Percy seakan ingin mengatakan sesuatu tetapi sangat sulit ia keluarkan. "Lalu setelah ini aku harus bagaimana? Apa yang harus aku lakukan kalau kamu bersama Rasya?"

"Katakan sesuatu, Brengsek !!! hikzz..." isaknya semakin menjadi. "Kenapa,,," isaknya tak kuasa menahan kesakitannya.

"Tidak ada yang bisa kamu katakan." Ucapnya seraya beranjak memasuki mobilnya sendiri dan berlalu meninggalkan Percy yang masih mematung di tempatnya. Rindi menangis sejadi-jadinya di dalam mobilnya dan membawa mobilnya tak tentu arah.

Ia menghentikan mobilnya di pinggir jalan yang sepi, ia keluar dari dalam mobil dan bersandar ke mobilnya sendiri dengan menatap hamparan taman yang sudah tak di gunakan.

"hikzz...hikzz...hikz..."

Rindi menangis sejadi-jadinya dengan memeluk tubuhnya sendiri dan menundukkan kepalanya. Sakit hatinya tak mampu dia bendung lagi. "hikz...hikz...hikz...."
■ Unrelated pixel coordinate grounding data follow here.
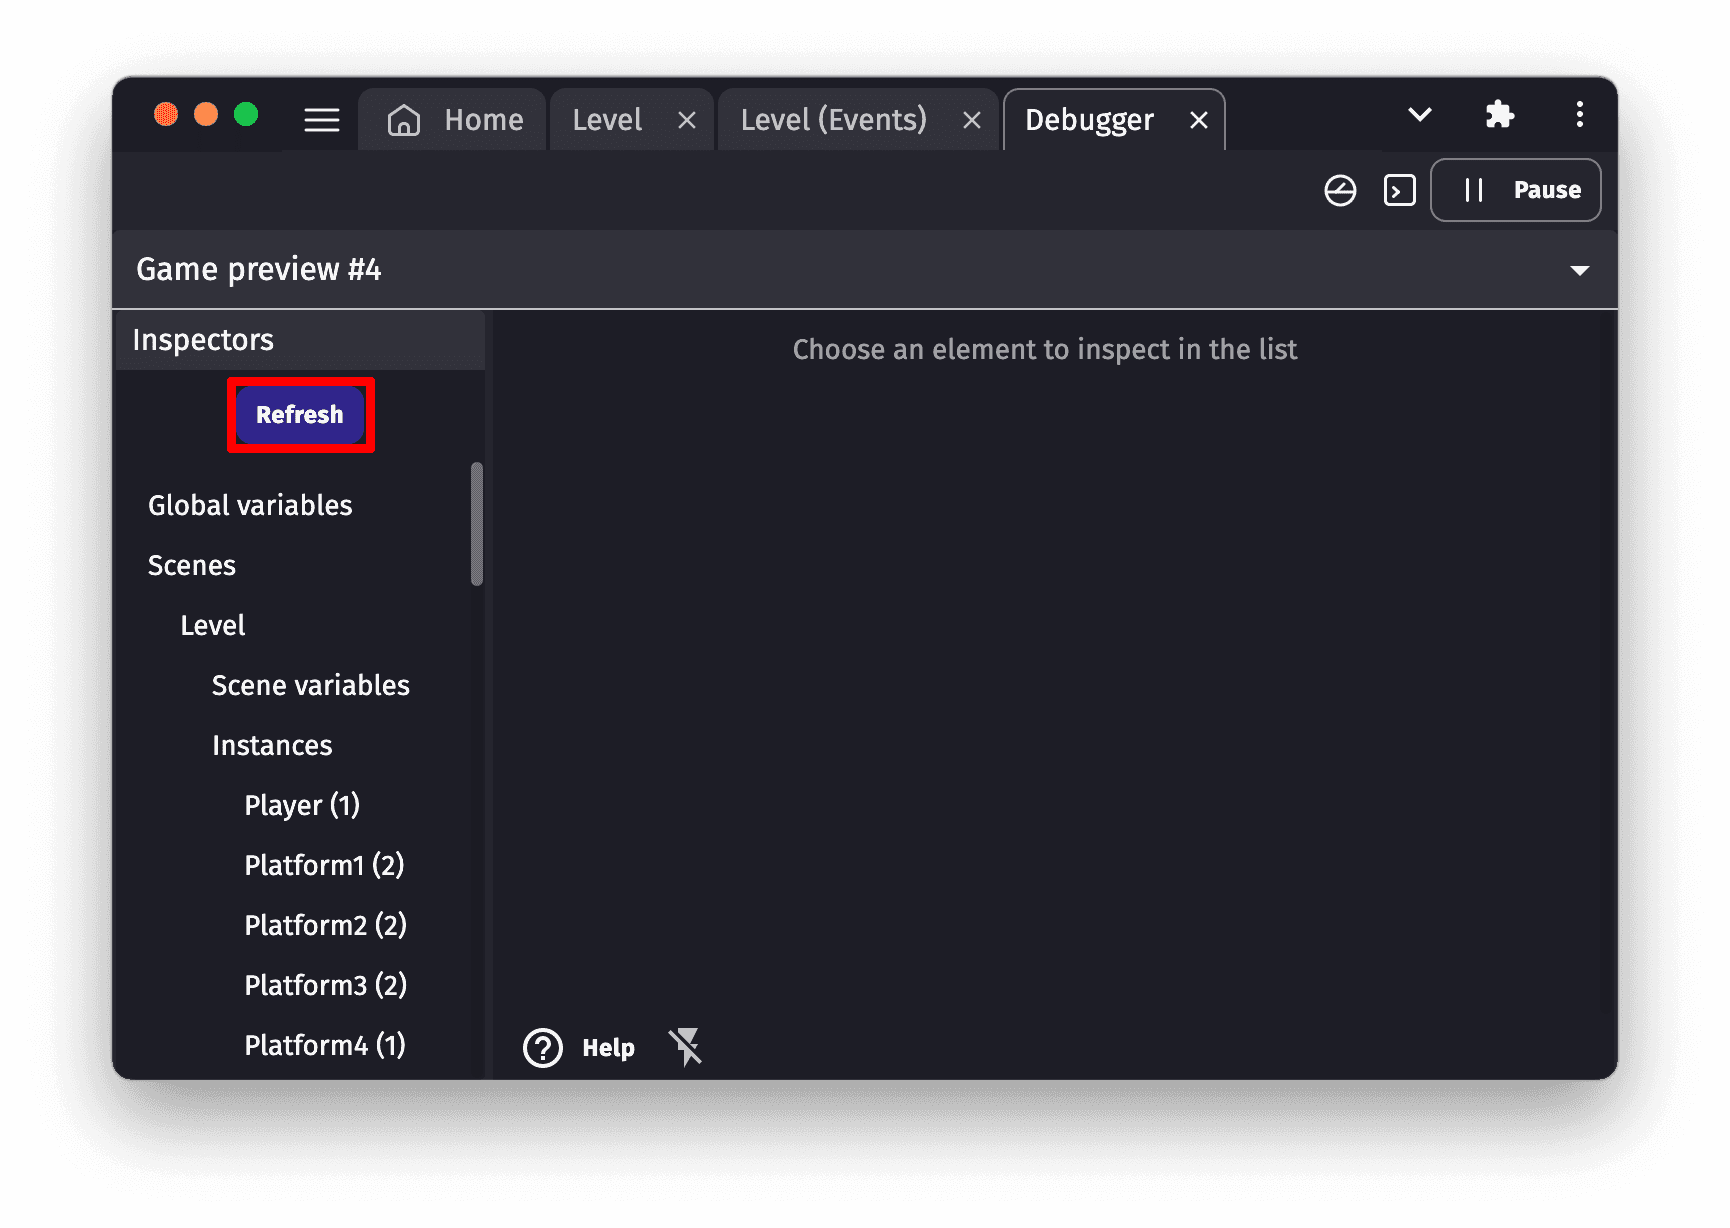
Task: Open the hamburger main menu
Action: (x=321, y=120)
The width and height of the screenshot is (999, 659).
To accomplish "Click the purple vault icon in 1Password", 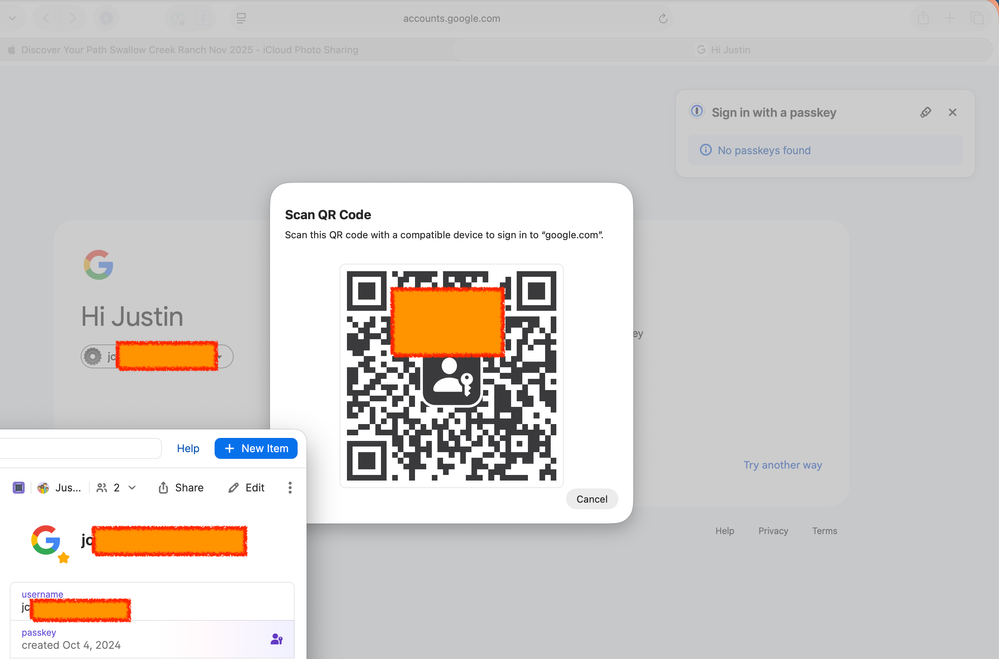I will pyautogui.click(x=19, y=488).
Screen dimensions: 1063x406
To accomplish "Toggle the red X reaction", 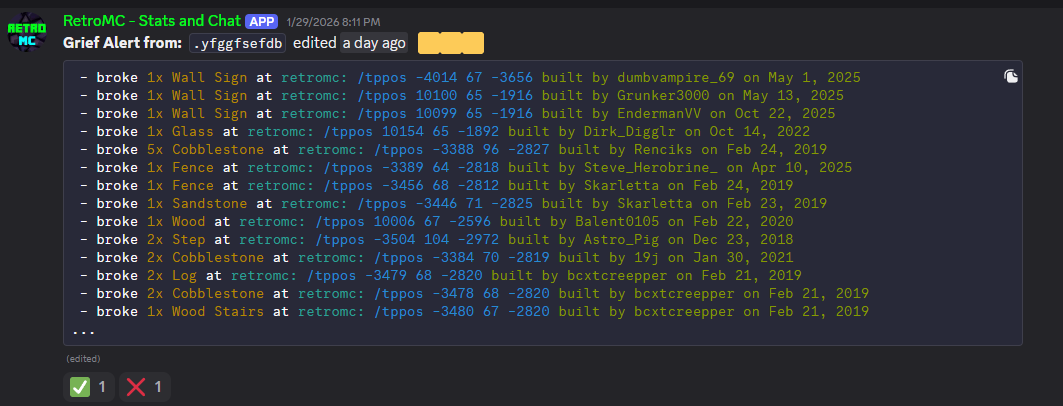I will (146, 386).
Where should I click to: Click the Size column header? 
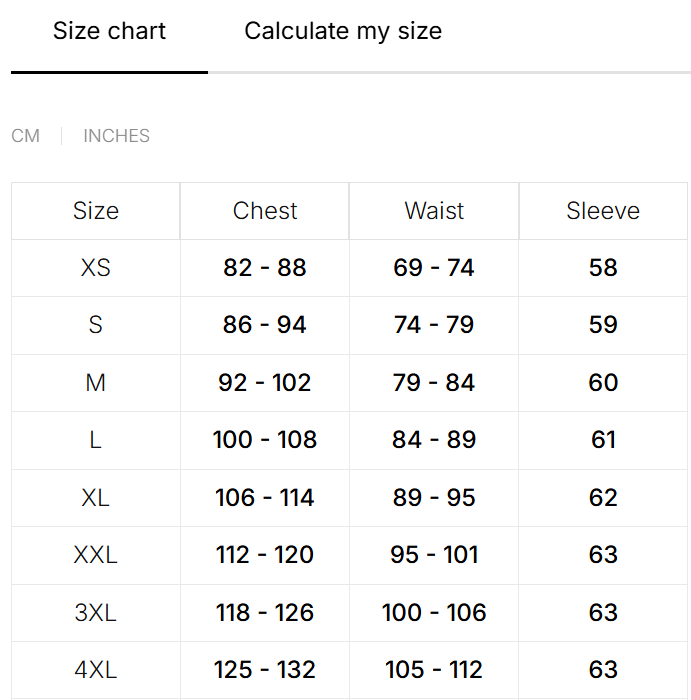coord(96,211)
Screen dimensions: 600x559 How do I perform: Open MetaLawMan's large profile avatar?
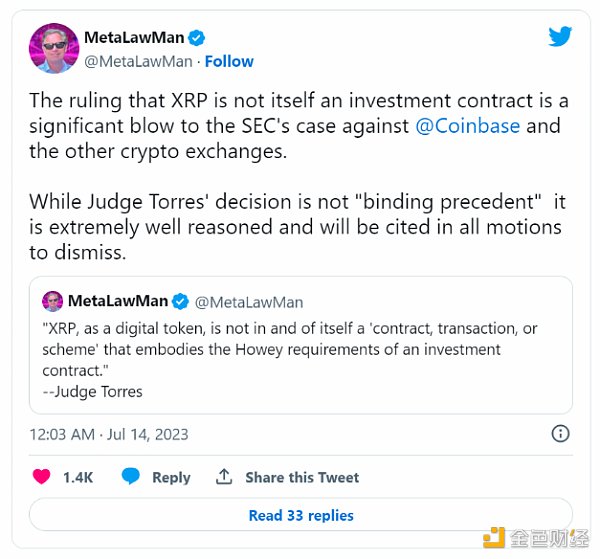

"KENAPAAAAAA??? KENAPAAA KAMU LAKUKAN INI, PERCYYYYY???" teriaknya meluapkan kesakitannya. "KAMU JAHAT SAMA AKU, KAMU TEGA... AKU TAK AKAN PERNAH BISA MELUPAKAN SEMUA INI,, Hikzz...hikz...hikz...."

"KENAPA? KENAPA KAMU LAKUKAN INI,, hikz...hikzz...hikz...." Isak Rindi sejadi-jadinya. "APA SALAHKU????? Kenapa?"

Tubuh Rindi luruh ke tanah dengan masih bersandar ke mobil di belakangnya. Ia menangis sejadi-jadinya dengan memeluk kedua lututnya sendiri. "Kenapa kamu melakukan ini padaku?"

"Acting yang sangat bagus." ucapan seseorang membuat Rindi menengok. Rindi segera menghapus airmatanya dan beranjak dari duduknya.

"Sedang apa kau disini?" tanyanya sinis.

"Hay nona Rindi, aku baru saja melewat dan sempat kaget mendengar orang berteriak. Aku pikir ada yang sedang gangguan." Dia memutar telunjuknya di samping kepalanya dengan berdecak kecil membuat Rindi semakin emosi.

Tanpa mengatakan apapun ia beranjak menuju pintu pengemudi mobilnya tetapi langkahnya terhenti saat orang yang tak lain adalah Dafa menarik pergelangan tangannya hingga tubuh Rindi tertarik dan menabrak dada bidang Dafa.

Dafa memeluk tubuh Rindi dengan erat dan mengusap punggungnya perlahan. "Menangislah, keluarkan semuanya. Gunakan dadaku untuk jadi sandaranmu." ucap Dafa dengan lembut membuat Rindi merasa hangat.

Memang benar saat ini dia membutuhkan sebuah sandaran yang mampu menompang tubuhnya yang sudah tak mampu lagi untuk berdiri tegak di atas tanah. Perlahan kedua tangan Rindi terangkat untuk memeluk tubuh kekar Dafa. Isakannya mulai terdengar, ia kembali menangis di pelukan Dafa dan membasahi jaket hitam yang tengah Dafa gunakan "hikz...hikzz....dia jahat." isak Rindi sejadi-jadinya.

Dafa tak berkomentar, ia hanya mengusap punggung Rindi dengan lembut dan mengusap kepalanya. "Dia sangat jahat tuan Dafa, dia berbohong dan mengkhianatiku dengan sahabatku sendiri. Apa salahku,,,hikzz...hikzz..." isaknya tanpa sadar mengungkapkan segala isi hatinya. Dafa hanya bisa mengelus punggung Rindi dan membiarkannya menangis dalam pelukannya.